Document extract:
———

Government shutdown and Planned Parenthood: Take the carbon emissions, leave the pap smears

John Boehner's tanning beds, as an "essential service," will still be operational during the shutdown.

So, the government might shut down tonight at midnight. Awesome! "Mad Max"-style anarchy, coming our way! (Metro is looking for challengers who want to fight us in the Thunderdome, as we speak!)

The basic issues are these: Congressional Democrats say that they and the Republicans are close to a budget numerically, but that negotiations have been held up by social issues, namely sexual health and environmental regulation. The GOP has indicated it wants to devolve federal government’s support of Planned Parenthood to the state level, where legislatures can decide which kind of "women’s health" they want to fund. (As Jezebel points out, this would not be good.) Republicans also want to restrict the EPA’s authority to regulate carbon emissions, because, hey, why not?

———

Information supplied:
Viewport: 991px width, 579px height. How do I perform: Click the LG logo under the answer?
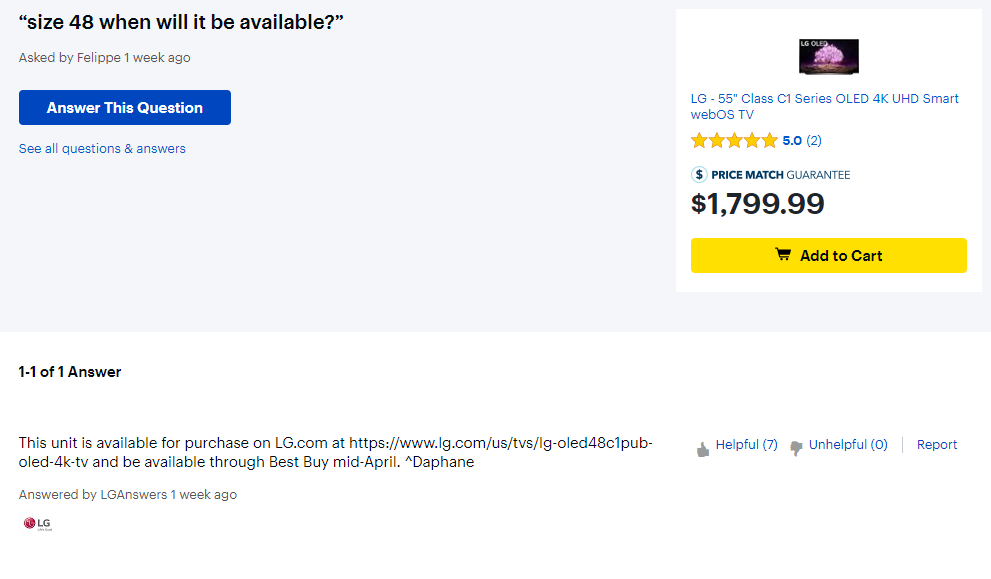37,523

———

Task brief:
Please continue the post about the government shutdown and Planned Parenthood, starting right after its final sentence.

Response for this exercise:
(It should also be noted here, of course, that Democrats have also implemented social policy changes through spending bills, though they say that they’ve never done it with a shutdown hanging over everyone’s heads.)

So here’s where we stand now:

»Legislators in both houses of Congress are fighting a PR battle in the wake of news that — unlike many other federal employees — they will continue to be paid during the shutdown that they caused. Already House Speaker John Boehner is saying he’ll forgo his paycheck, and NBC News’ Luke Russert is leading a Twitter campaign for voters to convince their Senators and representatives to do the same.

»Meanwhile, both parties continue to blame each other. (Shocking, we know.) Harry Reid is blaming the Tea Party and their "extreme social agenda," which makes sense but is also odd if you think about it for a few seconds because the Tea Party just a bunch of protesters, not people in suits in Washington, right? Meanwhile, Boehner has said that Democrats are "not serious" about cutting spending, which sort of true, but also sort of means "not serious about taking money away from the people we want to take it away from and give it to the people we want to give it to."

»But spin aside, what does this mean for you? NPR and WSJ both have great takes on how the shutdown will affect punters on the streets, but guess what? So does Metro:

When the federal government shut down under then-President Bill Clinton in 1995, passport and visa offices closed.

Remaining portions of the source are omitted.